Khepri's A to Z: ESG - Buy and Sell-Side Compliance

Background

In general, investors are increasingly conscious of how fund managers, corporate businesses and other relevant stakeholders consider and embed Environmental, Social and Governance (“ESG”) factors into their business models.

There are various global initiatives around Environmental matters which includes:

  • the periodic Conference of the Parties (or “COP”) to the United Nations Framework Convention on Climate Change (UNFCCC); and

  • IOSCO’s “ESG Taskforce”.

Local regulatory initiatives sit within this wider global framework.

In addition to the various UK regulatory initiatives (more on this below) there are parallel, and in some cases divergent / contradictory, initiatives being progressed by the SEC (in the USA) and the European Commission (in the EU).  

In the UK, ESG regulatory initiatives are being targeted at each of:

  • UK Corporates;

  • UK Fund Managers;

  • UK Portfolio Manager; and

  • Distributors of Funds in the UK.

This article will mostly focuses on CP 22/20 - Sustainability Disclosure Requirements (SDR) and investment labels – and the latter three stakeholders listed above. The FCA intends to publish the policy statement in Q3, 2023 - watch this space!

The requirements

There are eight key elements of the SDR regime proposed by the FCA, which can be briefly summarised as follows:

  1. Sustainable investment labels: A classification regime based on how products aim to invest, split into three categories: (a) Sustainable: investing in assets that are environmentally and/or socially sustainable (b) Sustainable improvers: investing to improve the environmental and/or social sustainability of assets over time, including in response to the stewardship influence of the firm ) (c) Sustainable impact: investing in solutions to environmental or social problems, to achieve positive, real-world impact.

  2. Consumer‑facing disclosures: Accessible disclosures to help consumers understand the key sustainability-related features of an investment product. For all products.

  3. Pre‑contractual disclosures: Setting out the sustainability-related features of an investment product. For products using a sustainable label.

  4. Ongoing sustainability related performance information: Periodic information on how the product is performing compared with what was said at the point of sale. For products using a sustainable label.

  5. Entity‑level disclosures: How firms are managing sustainability-related risks and opportunities

  6. Anti-greenwashing rule: A general rule - sustainability-related claims must be clear, fair and not misleading.

  7. Naming and marketing rules: To restrict the use of sustainability-related terms in the naming and marketing of products offered to retail investors that do not use a sustainable investment label.

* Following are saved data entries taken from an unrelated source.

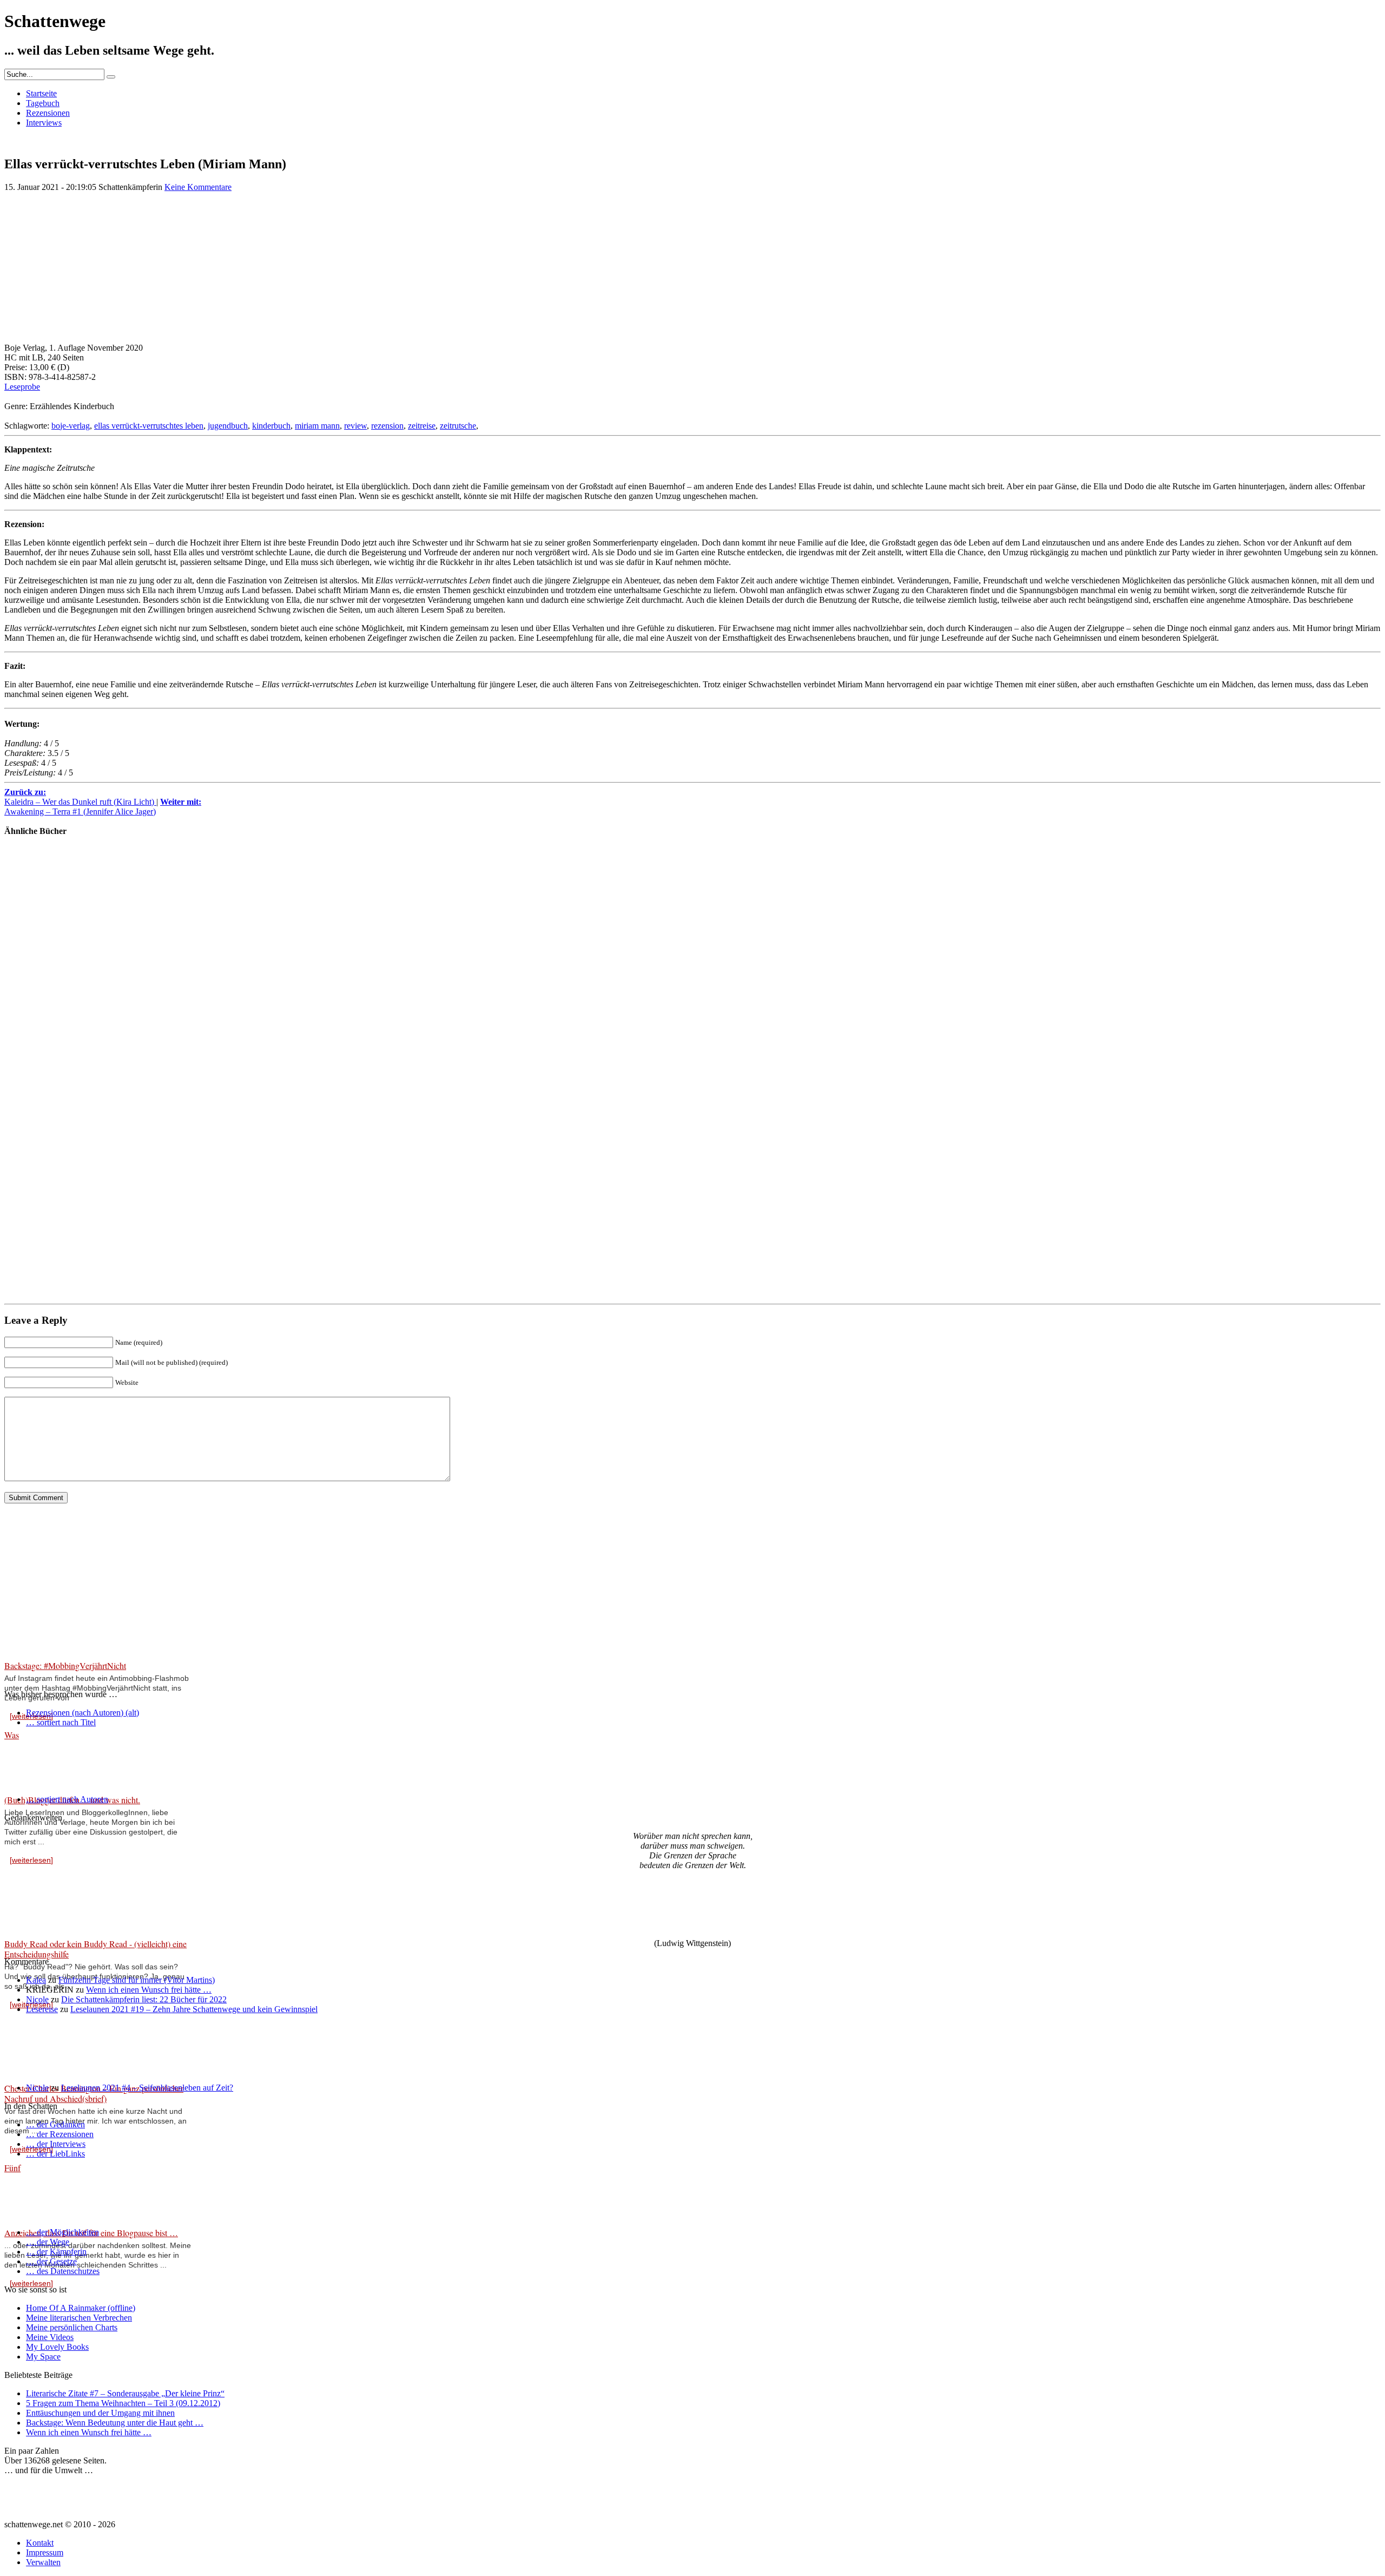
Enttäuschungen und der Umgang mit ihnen (100, 2412)
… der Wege (47, 2241)
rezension (387, 425)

  8. Distributors: Requirements for distributors of in-scope investment products to retail investors in the UK to make the sustainable investment label and consumer-facing disclosures available to those investors.

Retail Investors

In the context of these rules, retail investors are those who are not per-se professional or elective professional investors and would include high-net worth investors and sophisticated investors.

Applicability

There is a very helpful applicability table on pages 20 to 23 of CP 22/20. We have in this article highlighted the applicability of the rules for four separate examples

Example 1: UK AIFM managing unauthorised AIFs with Retail Investors

In this example the firm is a Full Scope or Sub-Threshold AIFM what manages either UK or non-UK AIFs which are either open or closed ended. The AIFs are marketed to and include investors that are high-net worth and sophisticated investors who have not elected up or are not eligible to elect up to professional investor status. The funds are not listed on an exchange.

Example 2: UK placement agent privately marketing investment funds located in the UK or elsewhere

In this example the firm could either be an Appointed Representative or directly licensed by the FCA. They are likely to be an “adviser / arranger” or, if they have a wider set of permissions, only arrange deals in funds where they get paid by the fund manager a commission or retainer fee. The marketing strategy is to solicit investors who are part of the individuals known network. The funds are not listed on an exchange.

Example 3: UK investment platform hosting funds for sale in the UK

In this example the UK investment platform hosts funds for sale via a website and the platform facilities the investor coming into the fund. Potentially allowing them to sign subscription documents online but they do not provide a custody platform I.e. the investor holds the interest directly as an LP of the relevant fund or feeder fund. The funds are not listed on an exchange.

Example 4: Discretionary investment manager for UK

The firm is a MiFID Investment Firm and provides discretionary management services to individual clients via a mandate provided to them on a client-by-client basis. Their clients include UK AIFM managing unauthorised AIFs (not listed on an exchange) with Retail Investors.

Application of the UK's Sustainability Disclosure Requirements - click to enlarge

 

Next Steps

Firms should look out for the policy statement in Q3 2023. These rules (except for the greenwashing rule which is effective immediately) will come into force between 12 and 24 months after the publication of the policy statement.